Diante do impedimento de sair às ruas para protestar no Dia Internacional da Mulher, novos coletivos femininos cubanos planejam ações nas redes sociais para expressar suas reivindicações neste 8 de março.
Pelo menos três ativistas tentaram obter permissão das autoridades em 13 de janeiro para marchar em diferentes províncias do país, mas acabaram sendo detidas e interrogadas, tendo também seus celulares revistados, informou o coletivo Red Femenina de Cuba em seu Twitter.
O direito a realizar manifestações e reuniões está contemplado na nova Constituição cubana, de 2019, no entanto, protestos não organizados pelo Governo geralmente são vetados.
A comemoração do 8 de março costuma ficar a cargo da Federação das Mulheres Cubanas (FMC), fundada por Vilma Espín (1930-2007), histórica combatente da Sierra Maestra e esposa do ex-presidente Raúl Castro.
A organização informou que está preparando comemorações em praças, locais de trabalho e universidades do país, mas as reivindicações dos coletivos vão além.
Protestar nas ruas “é o foco mundial todo dia 8 de março, exceto em Cuba”, disse a Red Femenina no Twitter em 20 de fevereiro, convidando as mulheres para participarem de uma “marcha virtual”.
O coletivo “Yo sí te creo en Cuba” (Eu acredito em você em Cuba), assim como a Red Femenina e Alas Tensas, criou observatórios de violência de gênero em 2019, logo após a chegada da internet móvel à ilha caribenha em 2018.
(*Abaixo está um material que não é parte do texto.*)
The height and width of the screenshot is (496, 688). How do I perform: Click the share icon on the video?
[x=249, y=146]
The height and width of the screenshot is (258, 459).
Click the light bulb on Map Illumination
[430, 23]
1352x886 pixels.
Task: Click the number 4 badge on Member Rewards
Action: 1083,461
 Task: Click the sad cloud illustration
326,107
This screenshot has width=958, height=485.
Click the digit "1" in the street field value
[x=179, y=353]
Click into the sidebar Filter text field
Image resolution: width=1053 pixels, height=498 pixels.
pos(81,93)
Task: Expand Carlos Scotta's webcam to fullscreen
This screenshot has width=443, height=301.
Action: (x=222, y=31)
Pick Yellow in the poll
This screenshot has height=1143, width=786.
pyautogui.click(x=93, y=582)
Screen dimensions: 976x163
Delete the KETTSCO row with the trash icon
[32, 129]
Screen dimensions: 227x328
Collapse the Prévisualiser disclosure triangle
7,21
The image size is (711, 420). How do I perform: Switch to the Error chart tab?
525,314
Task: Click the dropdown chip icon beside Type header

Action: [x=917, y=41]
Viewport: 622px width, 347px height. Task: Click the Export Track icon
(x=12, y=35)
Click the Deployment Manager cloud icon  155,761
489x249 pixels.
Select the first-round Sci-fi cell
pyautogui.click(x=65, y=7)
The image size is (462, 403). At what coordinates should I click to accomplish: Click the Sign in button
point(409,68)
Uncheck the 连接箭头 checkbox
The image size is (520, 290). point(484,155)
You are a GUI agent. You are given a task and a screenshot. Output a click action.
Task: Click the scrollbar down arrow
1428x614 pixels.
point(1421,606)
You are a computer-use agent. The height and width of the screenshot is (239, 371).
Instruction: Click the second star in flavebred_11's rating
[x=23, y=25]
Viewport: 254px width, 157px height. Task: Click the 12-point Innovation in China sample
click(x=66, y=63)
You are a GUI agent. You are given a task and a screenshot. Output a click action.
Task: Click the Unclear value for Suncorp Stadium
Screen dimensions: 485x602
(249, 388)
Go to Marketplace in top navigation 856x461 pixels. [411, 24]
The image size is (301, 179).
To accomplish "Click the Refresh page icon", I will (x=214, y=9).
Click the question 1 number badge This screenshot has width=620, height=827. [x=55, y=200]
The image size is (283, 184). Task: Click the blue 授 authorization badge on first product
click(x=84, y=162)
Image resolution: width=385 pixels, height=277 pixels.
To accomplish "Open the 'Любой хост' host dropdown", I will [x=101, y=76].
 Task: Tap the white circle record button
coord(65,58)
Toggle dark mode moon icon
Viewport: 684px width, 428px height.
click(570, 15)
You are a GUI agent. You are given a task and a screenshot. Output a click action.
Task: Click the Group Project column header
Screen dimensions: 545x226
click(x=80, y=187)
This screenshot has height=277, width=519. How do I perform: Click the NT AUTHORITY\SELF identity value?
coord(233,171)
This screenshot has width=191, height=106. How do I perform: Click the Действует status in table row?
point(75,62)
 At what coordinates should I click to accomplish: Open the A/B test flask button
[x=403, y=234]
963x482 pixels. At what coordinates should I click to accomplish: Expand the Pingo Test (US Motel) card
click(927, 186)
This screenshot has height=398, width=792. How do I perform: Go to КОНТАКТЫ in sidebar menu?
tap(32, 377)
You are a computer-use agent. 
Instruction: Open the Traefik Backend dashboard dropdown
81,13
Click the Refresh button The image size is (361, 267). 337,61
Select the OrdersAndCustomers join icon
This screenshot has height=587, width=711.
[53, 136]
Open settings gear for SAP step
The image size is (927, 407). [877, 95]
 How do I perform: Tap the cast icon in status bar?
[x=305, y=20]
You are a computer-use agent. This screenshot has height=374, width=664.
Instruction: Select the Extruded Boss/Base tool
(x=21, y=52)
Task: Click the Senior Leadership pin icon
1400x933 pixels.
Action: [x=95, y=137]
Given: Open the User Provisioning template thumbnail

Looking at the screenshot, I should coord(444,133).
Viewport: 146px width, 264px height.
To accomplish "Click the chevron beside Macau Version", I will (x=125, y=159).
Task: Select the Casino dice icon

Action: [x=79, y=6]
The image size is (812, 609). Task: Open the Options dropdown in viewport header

“É o nosso único espaço de luta. Não podemos ter um espaço físico porque isso está tacitamente proibido”, contou à AFP Kianay Anandra, jornalista e ativista de 24 anos.
Maior visibilidade
Os integrantes do coletivo disseram à AFP através de um e-mail que estão concentrados em relançar um “apelo ao estado de emergência por violência de gênero” nas redes, que estabelece protocolos e medidas de prevenção.
Entre janeiro e fevereiro, estes observatórios contabilizaram 16 feminicídios, um número alto em relação ao total de 30 casos registrados nos últimos três anos na ilha.
As organizações buscam dar maior visibilidade a estes casos já que o país não conta com dados oficiais desde 2016 e o código penal, vigente desde o ano passado, não tipifica o feminicídio como crime.
Uma das vítimas foi Leydi Bacallao, de 17 anos, morta a facadas pelo ex-companheiro de 49 anos, em fevereiro.
O crime que chocou o país ocorreu dentro de uma delegacia de polícia na província de Camagüey (leste), onde a jovem havia ido denunciar seu agressor.
Até o FMC, que raramente reage a feminicídios, condenou o crime. “Não haverá impunidade. Devemos aprofundar as ações” para evitar esses eventos, disse Teresa Boué, secretária-geral da entidade, no Twitter.
Uma “grande porta”
Cuba foi o primeiro país da América Latina a descriminalizar o aborto em 1965 e, atualmente, é notável a presença das mulheres em todos os âmbitos da vida pública. O país tem um dos Parlamentos com maior presença feminina do mundo (53,4%).
Para Anandra, é “inegável” que o sucesso da revolução cubana em 1959 abriu “uma grande porta” para as mulheres cubanas. No entanto, “o tempo não é estático”. É necessário que o Estado “se renove”, acrescenta a ativista, que criticou o Programa Nacional para o Avanço da Mulher, em vigor desde 2021, por ser “pouco específico”.
Para Yanelys Núñez, integrante do grupo Alas Tensas, a tentativa de gerar maior igualdade “foi cooptada” pela FMC, que uniu as mulheres sem permitir que elas se associassem livremente.
“Quando você impede o livre direito de associação (…) não está possibilitando espaços emancipatórios”, diz a cubana de 33 anos que vive exilada em Madrid desde 2018.
Em seu site, a Red Femenina lançou um abaixo-assinado exigindo “uma lei de gênero”, que considera ser a única forma de ter políticas públicas “efetivas”.